HealthDay News — The respiratory syncytial virus prefusion F protein-based (RSVpreF) vaccine appears to be safe and effective for preventing RSV-associated lower respiratory tract illness in older adults, according to a study published online April 5 in the New England Journal of Medicine.
Edward E. Walsh, MD, from the University of Rochester in New York, and colleagues conducted a phase 3 trial in which older adults (60 years and older) were randomly assigned to receive a single intramuscular injection of RSVpreF vaccine (17,215 participants) at a dose of 120μg (60μg each of RSV A and RSV B antigens) or placebo (17,069 participants).
The researchers found that RSV-associated lower respiratory tract illness with at least 2 signs or symptoms occurred in 11 participants in the vaccine group (1.19 cases per 1,000 person-years) and 33 participants in the placebo group (3.58 cases per 1000 person-years), resulting in a vaccine efficacy of 66.7%. Cases with at least 3 signs of symptoms occurred in 2 participants receiving the vaccine and 14 receiving placebo (0.22 vs 1.52 cases per 1000 person-years; vaccine efficacy, 85.7%).

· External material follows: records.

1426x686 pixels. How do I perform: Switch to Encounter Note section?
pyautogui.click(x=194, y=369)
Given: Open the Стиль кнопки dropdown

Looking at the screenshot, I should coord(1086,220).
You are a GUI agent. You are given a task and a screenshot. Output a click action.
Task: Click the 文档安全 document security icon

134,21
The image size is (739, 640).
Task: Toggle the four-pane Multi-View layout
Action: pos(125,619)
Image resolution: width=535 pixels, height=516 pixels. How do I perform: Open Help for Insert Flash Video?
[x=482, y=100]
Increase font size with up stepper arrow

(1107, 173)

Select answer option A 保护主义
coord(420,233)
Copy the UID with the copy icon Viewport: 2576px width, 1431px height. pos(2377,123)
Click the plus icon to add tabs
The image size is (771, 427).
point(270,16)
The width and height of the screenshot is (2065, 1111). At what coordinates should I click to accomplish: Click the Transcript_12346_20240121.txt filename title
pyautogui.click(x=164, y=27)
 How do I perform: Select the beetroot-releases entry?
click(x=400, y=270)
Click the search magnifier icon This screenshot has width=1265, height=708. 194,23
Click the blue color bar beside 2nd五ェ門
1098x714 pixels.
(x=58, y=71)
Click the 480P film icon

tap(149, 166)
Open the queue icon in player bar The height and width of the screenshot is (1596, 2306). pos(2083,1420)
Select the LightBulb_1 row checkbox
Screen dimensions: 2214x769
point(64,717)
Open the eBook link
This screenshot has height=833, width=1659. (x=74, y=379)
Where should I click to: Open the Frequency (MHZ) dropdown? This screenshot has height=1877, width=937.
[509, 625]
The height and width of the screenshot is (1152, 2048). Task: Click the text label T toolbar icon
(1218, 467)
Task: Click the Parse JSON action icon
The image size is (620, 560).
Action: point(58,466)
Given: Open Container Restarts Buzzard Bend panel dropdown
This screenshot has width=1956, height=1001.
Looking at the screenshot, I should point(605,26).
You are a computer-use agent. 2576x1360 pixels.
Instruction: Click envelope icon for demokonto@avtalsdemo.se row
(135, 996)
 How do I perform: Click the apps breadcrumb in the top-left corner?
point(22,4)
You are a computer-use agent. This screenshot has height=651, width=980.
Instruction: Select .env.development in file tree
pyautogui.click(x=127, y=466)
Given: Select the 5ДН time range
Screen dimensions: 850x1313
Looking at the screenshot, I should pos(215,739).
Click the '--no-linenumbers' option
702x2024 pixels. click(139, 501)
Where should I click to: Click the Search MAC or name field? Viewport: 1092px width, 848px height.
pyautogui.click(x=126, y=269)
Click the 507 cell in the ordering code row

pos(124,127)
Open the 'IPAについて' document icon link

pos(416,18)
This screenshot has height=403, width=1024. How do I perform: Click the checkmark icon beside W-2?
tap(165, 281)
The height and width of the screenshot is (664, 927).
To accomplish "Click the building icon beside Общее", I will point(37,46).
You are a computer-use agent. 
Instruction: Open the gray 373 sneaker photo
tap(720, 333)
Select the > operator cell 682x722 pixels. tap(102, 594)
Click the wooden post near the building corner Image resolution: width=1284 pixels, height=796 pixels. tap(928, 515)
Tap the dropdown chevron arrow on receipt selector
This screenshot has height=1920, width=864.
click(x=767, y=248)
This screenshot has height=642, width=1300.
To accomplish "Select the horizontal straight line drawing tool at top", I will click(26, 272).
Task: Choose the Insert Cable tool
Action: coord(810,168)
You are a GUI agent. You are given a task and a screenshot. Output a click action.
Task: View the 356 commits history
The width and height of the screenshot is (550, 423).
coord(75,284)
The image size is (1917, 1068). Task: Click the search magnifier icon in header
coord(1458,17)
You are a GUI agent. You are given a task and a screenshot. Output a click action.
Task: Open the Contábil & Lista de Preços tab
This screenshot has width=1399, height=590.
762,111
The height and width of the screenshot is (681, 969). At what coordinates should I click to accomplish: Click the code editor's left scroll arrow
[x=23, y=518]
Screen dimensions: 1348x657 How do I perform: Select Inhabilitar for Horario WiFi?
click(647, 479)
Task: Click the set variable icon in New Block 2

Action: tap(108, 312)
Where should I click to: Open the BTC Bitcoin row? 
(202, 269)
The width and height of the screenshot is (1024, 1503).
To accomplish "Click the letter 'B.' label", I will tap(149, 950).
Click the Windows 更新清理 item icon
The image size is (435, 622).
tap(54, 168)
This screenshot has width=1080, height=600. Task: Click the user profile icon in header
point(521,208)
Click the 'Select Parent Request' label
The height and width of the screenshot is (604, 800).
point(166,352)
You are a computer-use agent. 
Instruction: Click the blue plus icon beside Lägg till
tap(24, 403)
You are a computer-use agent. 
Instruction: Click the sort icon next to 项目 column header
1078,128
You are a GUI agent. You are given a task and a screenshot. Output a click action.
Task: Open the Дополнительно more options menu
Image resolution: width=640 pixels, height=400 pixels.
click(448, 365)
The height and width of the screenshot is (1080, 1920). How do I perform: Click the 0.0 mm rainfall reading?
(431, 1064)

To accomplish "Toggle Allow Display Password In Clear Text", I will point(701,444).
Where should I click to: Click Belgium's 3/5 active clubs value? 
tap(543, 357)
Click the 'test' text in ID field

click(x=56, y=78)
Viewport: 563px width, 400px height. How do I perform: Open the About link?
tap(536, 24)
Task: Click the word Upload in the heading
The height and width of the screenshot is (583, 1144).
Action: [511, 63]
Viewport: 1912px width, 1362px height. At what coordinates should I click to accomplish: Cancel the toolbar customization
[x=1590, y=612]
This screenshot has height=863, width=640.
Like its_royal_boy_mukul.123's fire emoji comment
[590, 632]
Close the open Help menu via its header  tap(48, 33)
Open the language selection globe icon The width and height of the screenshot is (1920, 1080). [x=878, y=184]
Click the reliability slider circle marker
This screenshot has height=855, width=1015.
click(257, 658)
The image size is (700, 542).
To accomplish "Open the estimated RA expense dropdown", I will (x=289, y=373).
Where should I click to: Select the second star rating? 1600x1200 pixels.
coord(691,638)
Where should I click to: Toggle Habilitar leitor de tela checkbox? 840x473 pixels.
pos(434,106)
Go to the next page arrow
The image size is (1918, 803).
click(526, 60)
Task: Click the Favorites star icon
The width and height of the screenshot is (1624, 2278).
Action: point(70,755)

Twenty-two participants in the vaccine group (2.38 cases per 1000 person-years) and 58 participants in the placebo group (6.30 cases per 1000 person-years) had RSV-associated acute respiratory illness (vaccine efficacy, 62.1%). The incidence of local reactions was higher with vaccine than with placebo (12 vs 7%), while the incidences of systemic events were similar (27 and 26%, respectively). Similar rates of injection-related adverse events through one month were reported (1.4 and 1.0%, respectively).
“RSVpreF vaccine prevented RSV-associated lower respiratory tract illness and RSV-associated acute respiratory illness in adults (≥60 years of age), without evident safety concerns,” the authors write.
Several authors disclosed financial ties to Pfizer, which developed the RSVpreF vaccine and funded the study.